A campaign has been created calling on Carmarthenshire County Council and Llanelli Town Council to recognise the contribution made to Welsh public life by former MP and Welsh Secretary, Jim Griffiths, by erecting a statue of him in Llanelli town centre.

The #CofioJim (#RememberJim) campaign, which was launched last week, urges the relevant local authorities to recognise the work of James ‘Jim’ Griffiths, the MP for Llanelli from 1936 until 1970, and the first ever Secretary of State for Wales from 1964 until 1966.

Growing up in Ammanford and leaving school at the age of 13 to work in the Gwaith Isa'r Betws, one of the town's collieries, Jim never forgot his roots.

He was a key figure in the trade union movement, and served, among many other positions, as President of the South Wales Miners' Federation in the Anthracite district of West Wales between 1934 and 1936.

Elected in 1936 as a Labour MP, Jim was always a significant figure within the Labour movement, too, becoming Party Chairman in 1948 and Deputy Leader eight years later.

He is remembered most for his role in the formation of the Wales Office in Whitehall, and being appointed by the then Labour Prime Minister, Harold Wilson, as Secretary of State for Wales in 1964.

There is no doubt that Jim contributed a huge amount over several decades to improving workers’ rights and opportunities for people across Wales.

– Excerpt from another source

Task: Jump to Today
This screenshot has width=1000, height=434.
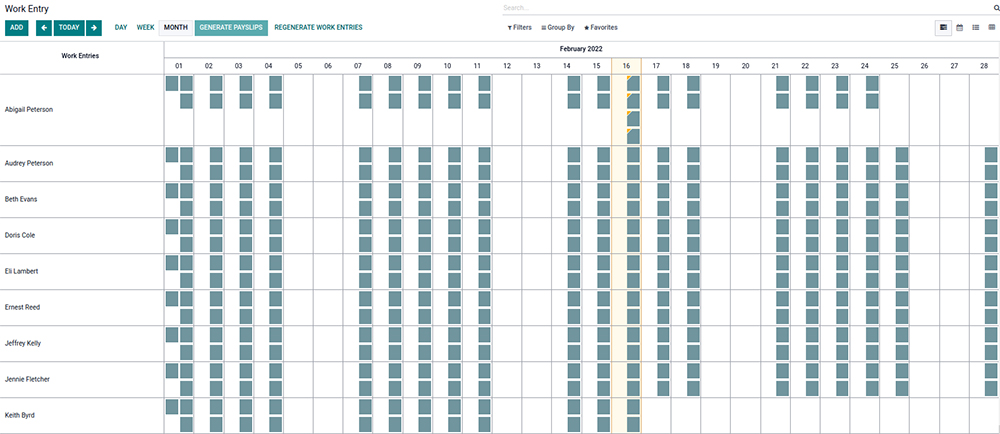Action: click(69, 28)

However, having been politically active in the same era as the great Nye Bevan, Jim has not been at the forefront of many people’s minds when looking at Wales in the 20th century.

The campaign has been devised and co-ordinated by 20-year-old Oxford University student, Theo Davies-Lewis, who was brought up, educated, and still lives in Llanelli, the initiative is long overdue.

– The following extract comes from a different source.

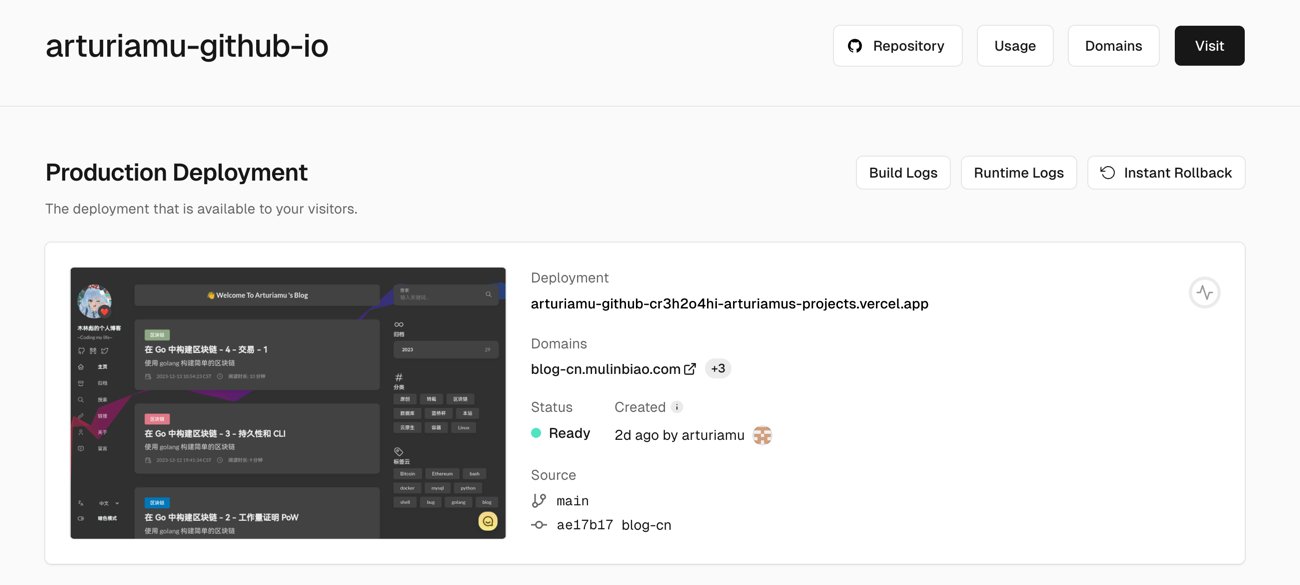Open the vercel.app deployment URL
Screen dimensions: 1300x585
tap(729, 304)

Discussing what was behind the campaign getting started, Theo said it was a far more personal mission than it may appear.

‘My grandparents, Meriel and Raymond Lewis, were engrained in their community in Llanelli as the local florists of the town for several decades, and therefore had many stories to tell,” he said.

‘And it is with my late grandmother, Meriel, where the main source of inspiration behind getting this campaign going.

“She spoke passionately about recognising Jim in Llanelli, and I hope I am not only honouring Jim’s legacy with this campaign, but also my grandmother’s.’

Theo has written to all local and county councillors in Llanelli Town Council in Carmarthenshire County Council gaining the support of Leader of the Labour Group in Carmarthenshire County Council, Cllr Rob James, and Llanelli’s AM, Lee Waters.

Most recently, the BBC reported that the House of Commons Public Administration and Constitutional Affairs Committee concluded that the UK government should reconsider if Wales needs its own cabinet minister after Brexit.

For Jim, a man who worked tirelessly for Wales to be represented across the UK’s political discourse, this would be an outrage.

Theo added: ‘Jim arguably changed the political structures of Wales far more than most politicians of his era, and there is enthusiasm, I truly believe, to commemorate him accordingly.’

Now, more than ever, Jim’s work and career should be an example as to what politicians can achieve. A statue – a physical representation of Jim and his might – is the least we should do to remember this titan of modern Welsh history.